UFL puts 30 percent offer on NFL's table
The United Football League has been actively trying to convince the NFL to invest in the junior league in hopes of gaining a valuable senior partner, as well as other investors, according to sources.
However, the latest proposal -- which would give the NFL a 30 percent stake in the year-old UFL -- is not on the agenda for discussion during the NFL owners' meetings, which run Sunday through Wednesday in Orlando, Fla.
Such a potential move was interpreted by one source as the NFL acquiring another pawn in the chess match between the owners and the NFL Players Association when the current labor agreement expires after the 2010 season.
An owners source refuted that notion, saying any financial investment in the UFL would be counter-productive to the NFL's collective-bargaining position that the league has significant economic challenges.

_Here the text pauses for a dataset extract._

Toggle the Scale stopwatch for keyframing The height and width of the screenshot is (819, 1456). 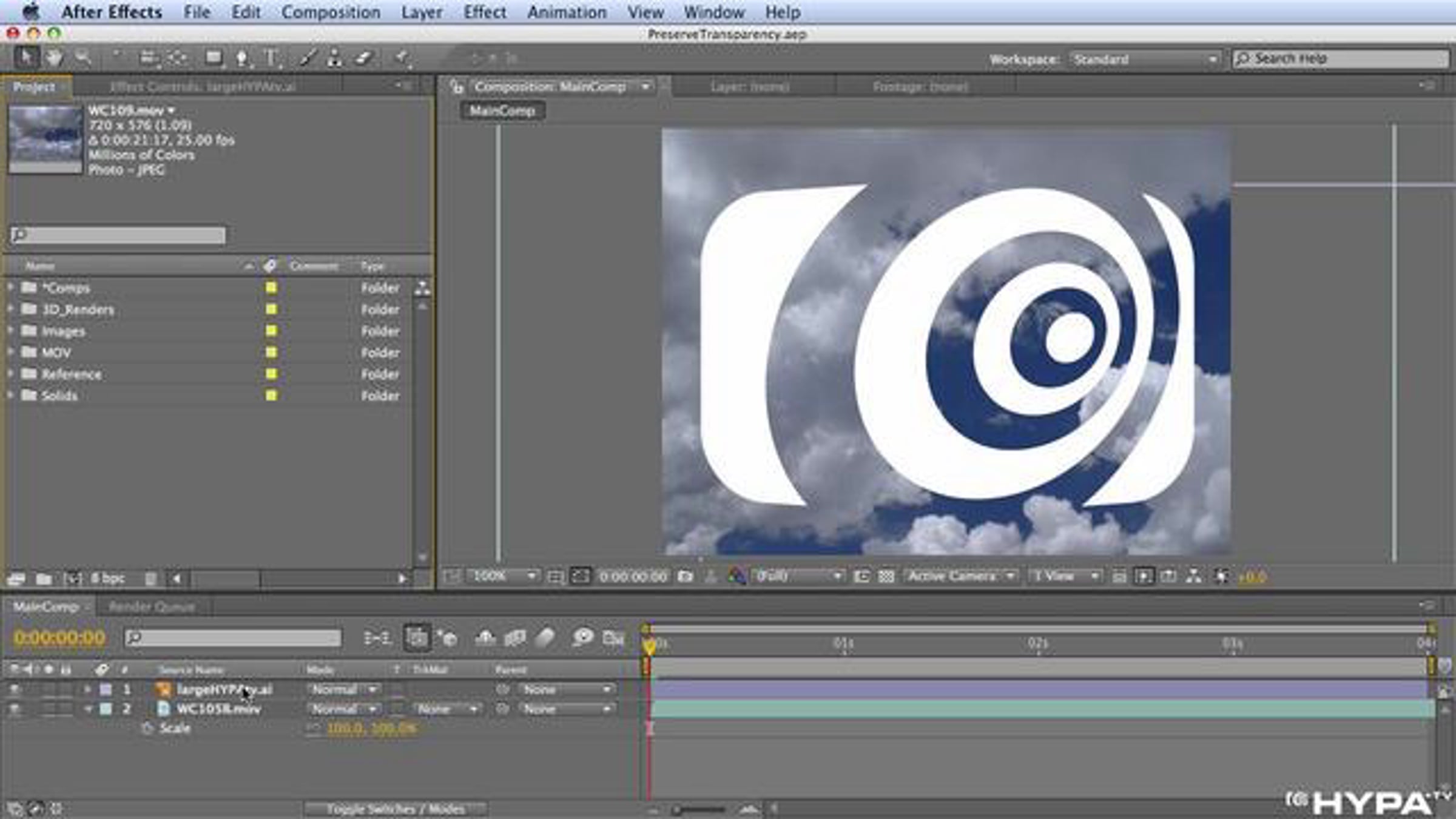pyautogui.click(x=147, y=729)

The UFL has proposed that in addition to the 30 percent investment, of which the specific dollar amount was not revealed by sources, the NFL will have at least one seat on the UFL's board and a role in the football operations. Sources disagree on whether a deal is likely.
The potential partnership was first reported as a "rumor" by ProFootballTalk.com in February that the NFL had offered $50 million for a 51 percent share of the UFL, which countered by offering 49 percent for $49 million. At that time, an NFL spokesman said the specifics of that rumor "were flat-out wrong" and that no offer had been made by the NFL.
On the latest information, NFL spokesman Greg Aiello said, "We decline to comment."
A UFL official also declined comment. One source said the two sides had signed a non-disclosure agreement.
The UFL is hopeful that a potential partnership with the NFL will bolster its ongoing efforts to add investors as it attempts to expand from four to six teams this year. Currently, the UFL has teams based in Las Vegas, Sacramento, Hartford, Conn., and Orlando.
On the role of the NFL in UFL operations, a source said the UFL would agree to more uniformity in player contracts with the NFL, initially setting terms at two years for each UFL player. If an NFL franchise signed a UFL player who is under contract, there have been discussions about the NFL team paying a rights fee to the UFL team that loses the player, the source said.
In 2009, during a six-game regular season, the UFL released players to sign with any NFL team after the championship game in late November. Some NFL personnel executives were frustrated they were unable to sign or work out UFL players once the upstart league's 2009 season was in progress.
The proposed partnership also potentially would provide additional programming for the league-owned NFL Network, which would broadcast some UFL games, sources said.
If there ever was a partnership, the NFL would likely use the UFL as a training ground for on-field game officials and possibly experiment with a variety of competitive concepts, a source added, such as it did with NFL Europe, which shut down operations in 2007.
NFL players' union officials, who were still in Maui wrapping up their business meetings, did not have immediate comment, but one suggested any NFL partnership with the UFL would be setting the stage to monopolize the 2011 season when an NFL lockout has been projected.
A league source reiterated that the proposals being discussed have been generated by the UFL and have not been warmly embraced yet.
The UFL has its league meeting, also in Orlando, April 21-23. The NFL also has another owners' meeting in Dallas in May.
Chris Mortensen is ESPN's senior NFL analyst.